Stored items
****

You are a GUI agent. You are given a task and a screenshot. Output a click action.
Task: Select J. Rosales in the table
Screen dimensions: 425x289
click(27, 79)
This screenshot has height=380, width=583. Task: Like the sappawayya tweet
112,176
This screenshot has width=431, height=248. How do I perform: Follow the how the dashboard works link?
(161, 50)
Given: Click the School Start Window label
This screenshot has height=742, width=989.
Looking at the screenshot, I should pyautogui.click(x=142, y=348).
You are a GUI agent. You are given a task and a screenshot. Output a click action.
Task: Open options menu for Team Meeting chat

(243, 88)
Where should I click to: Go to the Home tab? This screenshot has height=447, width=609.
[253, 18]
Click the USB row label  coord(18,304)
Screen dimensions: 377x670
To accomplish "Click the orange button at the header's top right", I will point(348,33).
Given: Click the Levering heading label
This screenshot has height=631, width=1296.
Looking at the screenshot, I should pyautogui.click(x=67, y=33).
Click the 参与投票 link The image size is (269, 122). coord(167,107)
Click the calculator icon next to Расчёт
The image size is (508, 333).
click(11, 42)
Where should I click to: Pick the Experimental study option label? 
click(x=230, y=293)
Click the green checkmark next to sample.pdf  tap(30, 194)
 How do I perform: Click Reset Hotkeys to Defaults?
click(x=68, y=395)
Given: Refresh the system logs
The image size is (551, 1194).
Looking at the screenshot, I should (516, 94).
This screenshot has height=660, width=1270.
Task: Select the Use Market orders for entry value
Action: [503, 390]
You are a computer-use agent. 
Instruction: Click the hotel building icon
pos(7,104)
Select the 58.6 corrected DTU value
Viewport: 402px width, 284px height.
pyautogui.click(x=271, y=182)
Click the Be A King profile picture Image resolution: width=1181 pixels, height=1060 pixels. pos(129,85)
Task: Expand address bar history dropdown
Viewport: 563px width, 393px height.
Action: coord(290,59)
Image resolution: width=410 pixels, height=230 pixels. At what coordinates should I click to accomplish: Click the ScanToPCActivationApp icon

****

• EXERCISE INSTRUCTIONS: Begin at the line above that has "Where should I click to: Go" and stop after the line that has "Given: Click the Levering heading label", copying each line exactly and adding nothing else.

• SOLUTION TO THIS EXERCISE:
Where should I click to: Go to the Home tab? This screenshot has height=447, width=609.
[253, 18]
Click the USB row label  coord(18,304)
Screen dimensions: 377x670
To accomplish "Click the orange button at the header's top right", I will point(348,33).
Given: Click the Levering heading label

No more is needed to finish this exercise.